▶ _Exercise aim_:
Produce exactly the lines from the one holding "Task: Click the green number 5 circle" through the last line of the data below, with every picture left out.

Stored records:
- Opening Delimiter -

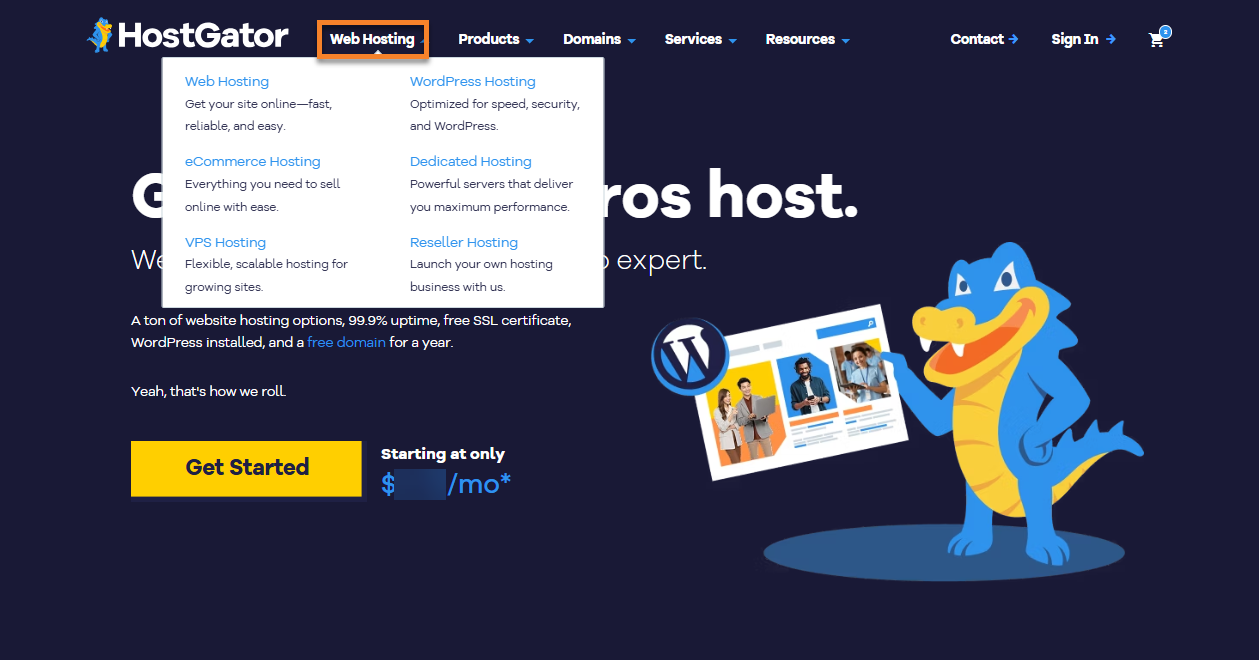Click the HostGator logo
Viewport: 1259px width, 660px height.
(188, 37)
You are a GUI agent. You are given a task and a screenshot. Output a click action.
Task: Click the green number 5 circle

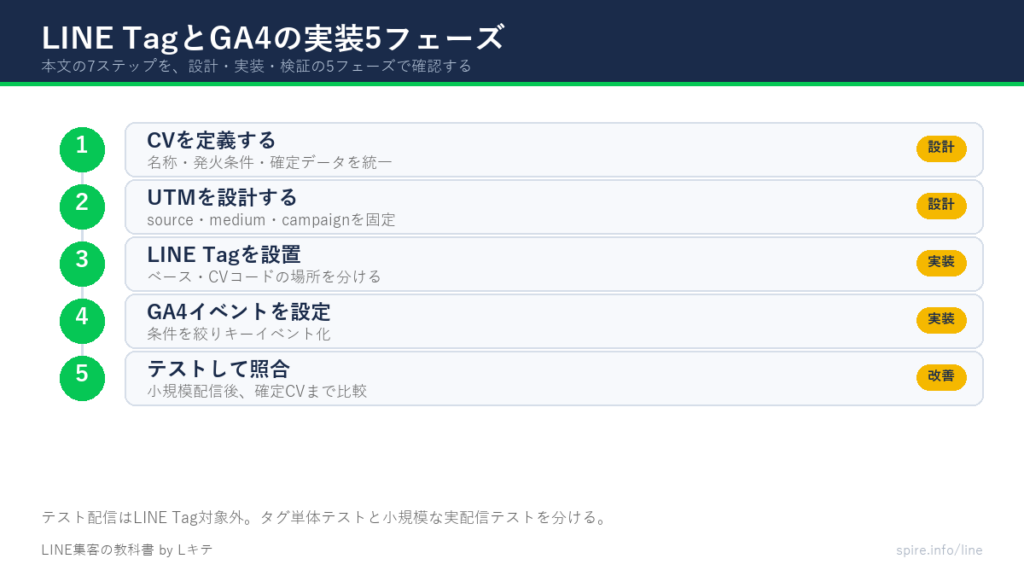click(82, 378)
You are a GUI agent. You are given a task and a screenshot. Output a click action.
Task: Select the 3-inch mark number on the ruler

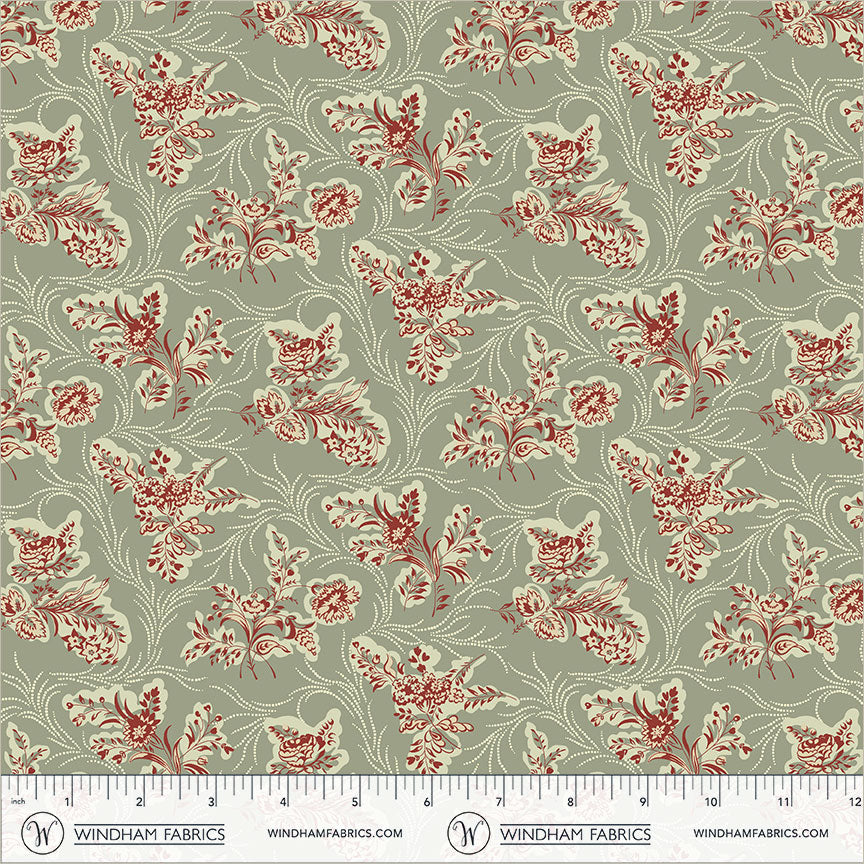pyautogui.click(x=211, y=803)
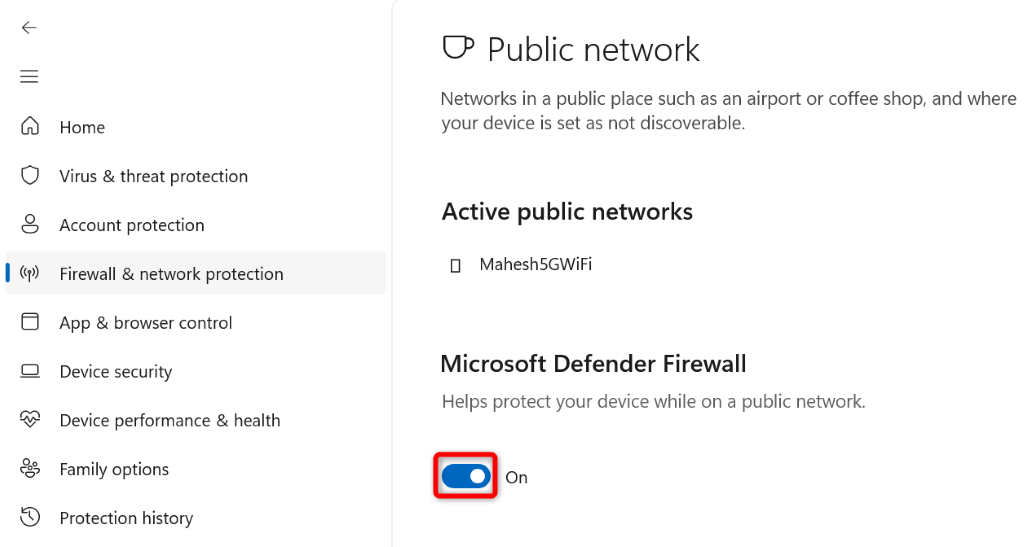This screenshot has width=1024, height=547.
Task: Click the coffee cup Public network icon
Action: point(458,48)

- Closing Delimiter -

▶ _Task solution_:
Task: Click the green number 5 circle

click(82, 378)
You are a GUI agent. You are given a task and a screenshot. Output a click action.
Task: Select the 3-inch mark number on the ruler

pyautogui.click(x=211, y=803)
This screenshot has width=1024, height=547.
Task: Click the coffee cup Public network icon
Action: point(458,48)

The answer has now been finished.